Task to complete: Recast all of the records below as a numbered list, with each line as its own entry and blank lines left out.

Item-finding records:
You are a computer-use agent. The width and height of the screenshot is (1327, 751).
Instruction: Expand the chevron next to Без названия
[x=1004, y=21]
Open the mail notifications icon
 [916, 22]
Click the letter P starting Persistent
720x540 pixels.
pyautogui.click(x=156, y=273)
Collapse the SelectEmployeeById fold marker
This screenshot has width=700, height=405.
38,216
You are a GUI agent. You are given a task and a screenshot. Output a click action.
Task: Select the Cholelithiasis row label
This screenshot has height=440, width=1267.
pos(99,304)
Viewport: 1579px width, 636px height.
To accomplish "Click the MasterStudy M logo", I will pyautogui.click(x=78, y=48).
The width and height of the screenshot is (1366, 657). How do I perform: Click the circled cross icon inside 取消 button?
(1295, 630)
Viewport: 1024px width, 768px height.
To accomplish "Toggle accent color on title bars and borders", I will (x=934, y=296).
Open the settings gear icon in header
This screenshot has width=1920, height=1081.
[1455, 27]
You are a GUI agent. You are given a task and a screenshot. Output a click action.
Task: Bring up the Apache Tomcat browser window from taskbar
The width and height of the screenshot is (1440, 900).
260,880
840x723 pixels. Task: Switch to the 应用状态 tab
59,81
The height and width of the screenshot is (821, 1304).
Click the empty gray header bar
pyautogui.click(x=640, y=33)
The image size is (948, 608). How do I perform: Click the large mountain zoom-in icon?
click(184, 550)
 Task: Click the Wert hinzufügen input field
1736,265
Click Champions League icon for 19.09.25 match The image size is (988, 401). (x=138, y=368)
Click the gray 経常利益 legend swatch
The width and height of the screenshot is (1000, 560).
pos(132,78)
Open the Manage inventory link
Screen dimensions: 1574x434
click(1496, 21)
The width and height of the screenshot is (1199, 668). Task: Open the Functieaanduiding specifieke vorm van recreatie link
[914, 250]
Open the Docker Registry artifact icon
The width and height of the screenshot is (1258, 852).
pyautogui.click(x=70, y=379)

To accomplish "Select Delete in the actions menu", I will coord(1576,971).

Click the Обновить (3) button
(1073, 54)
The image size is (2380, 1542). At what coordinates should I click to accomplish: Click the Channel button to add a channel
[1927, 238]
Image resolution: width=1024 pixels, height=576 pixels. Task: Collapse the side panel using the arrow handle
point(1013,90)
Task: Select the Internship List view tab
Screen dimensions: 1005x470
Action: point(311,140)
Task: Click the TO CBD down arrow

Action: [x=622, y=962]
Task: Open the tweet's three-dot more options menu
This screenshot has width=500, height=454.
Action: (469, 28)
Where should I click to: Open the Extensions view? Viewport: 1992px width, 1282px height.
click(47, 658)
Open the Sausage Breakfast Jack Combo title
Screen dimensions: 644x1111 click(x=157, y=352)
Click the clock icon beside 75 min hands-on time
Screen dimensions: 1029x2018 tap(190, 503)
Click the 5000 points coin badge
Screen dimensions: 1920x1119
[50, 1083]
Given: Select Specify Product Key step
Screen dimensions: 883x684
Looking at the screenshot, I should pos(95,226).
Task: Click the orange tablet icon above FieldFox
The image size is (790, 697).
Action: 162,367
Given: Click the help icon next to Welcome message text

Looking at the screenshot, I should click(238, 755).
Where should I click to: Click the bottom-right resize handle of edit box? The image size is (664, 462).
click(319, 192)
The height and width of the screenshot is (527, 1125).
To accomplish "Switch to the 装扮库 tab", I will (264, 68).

Solved problem:
1. You are a computer-use agent. The width and height of the screenshot is (1327, 751).
2. Instruction: Expand the chevron next to Без названия
3. [x=1004, y=21]
4. Open the mail notifications icon
5.  [916, 22]
6. Click the letter P starting Persistent
7. 720x540 pixels.
8. pyautogui.click(x=156, y=273)
9. Collapse the SelectEmployeeById fold marker
10. This screenshot has width=700, height=405.
11. 38,216
12. You are a GUI agent. You are given a task and a screenshot. Output a click action.
13. Task: Select the Cholelithiasis row label
14. This screenshot has height=440, width=1267.
15. pos(99,304)
16. Viewport: 1579px width, 636px height.
17. To accomplish "Click the MasterStudy M logo", I will pyautogui.click(x=78, y=48).
18. The width and height of the screenshot is (1366, 657). How do I perform: Click the circled cross icon inside 取消 button?
19. (1295, 630)
20. Viewport: 1024px width, 768px height.
21. To accomplish "Toggle accent color on title bars and borders", I will (x=934, y=296).
22. Open the settings gear icon in header
23. This screenshot has width=1920, height=1081.
24. [1455, 27]
25. You are a GUI agent. You are given a task and a screenshot. Output a click action.
26. Task: Bring up the Apache Tomcat browser window from taskbar
27. The width and height of the screenshot is (1440, 900).
28. 260,880
29. 840x723 pixels. Task: Switch to the 应用状态 tab
30. 59,81
31. The height and width of the screenshot is (821, 1304).
32. Click the empty gray header bar
33. pyautogui.click(x=640, y=33)
34. The image size is (948, 608). How do I perform: Click the large mountain zoom-in icon?
35. click(184, 550)
36.  Task: Click the Wert hinzufügen input field
37. 1736,265
38. Click Champions League icon for 19.09.25 match The image size is (988, 401). (x=138, y=368)
39. Click the gray 経常利益 legend swatch
40. The width and height of the screenshot is (1000, 560).
41. pos(132,78)
42. Open the Manage inventory link
43. Screen dimensions: 1574x434
44. click(1496, 21)
45. The width and height of the screenshot is (1199, 668). Task: Open the Functieaanduiding specifieke vorm van recreatie link
46. [914, 250]
47. Open the Docker Registry artifact icon
48. The width and height of the screenshot is (1258, 852).
49. pyautogui.click(x=70, y=379)
50. To accomplish "Select Delete in the actions menu", I will coord(1576,971).
51. Click the Обновить (3) button
52. (1073, 54)
53. The image size is (2380, 1542). At what coordinates should I click to accomplish: Click the Channel button to add a channel
54. [1927, 238]
55. Image resolution: width=1024 pixels, height=576 pixels. Task: Collapse the side panel using the arrow handle
56. point(1013,90)
57. Task: Select the Internship List view tab
58. Screen dimensions: 1005x470
59. Action: point(311,140)
60. Task: Click the TO CBD down arrow
61. Action: [x=622, y=962]
62. Task: Open the tweet's three-dot more options menu
63. This screenshot has width=500, height=454.
64. Action: (469, 28)
65. Where should I click to: Open the Extensions view? Viewport: 1992px width, 1282px height.
66. click(47, 658)
67. Open the Sausage Breakfast Jack Combo title
68. Screen dimensions: 644x1111 click(x=157, y=352)
69. Click the clock icon beside 75 min hands-on time
70. Screen dimensions: 1029x2018 tap(190, 503)
71. Click the 5000 points coin badge
72. Screen dimensions: 1920x1119
73. [50, 1083]
74. Given: Select Specify Product Key step
75. Screen dimensions: 883x684
76. Looking at the screenshot, I should pos(95,226).
77. Task: Click the orange tablet icon above FieldFox
78. The image size is (790, 697).
79. Action: 162,367
80. Given: Click the help icon next to Welcome message text
81. Looking at the screenshot, I should click(238, 755).
82. Where should I click to: Click the bottom-right resize handle of edit box? The image size is (664, 462).
83. click(319, 192)
84. The height and width of the screenshot is (527, 1125).
85. To accomplish "Switch to the 装扮库 tab", I will (264, 68).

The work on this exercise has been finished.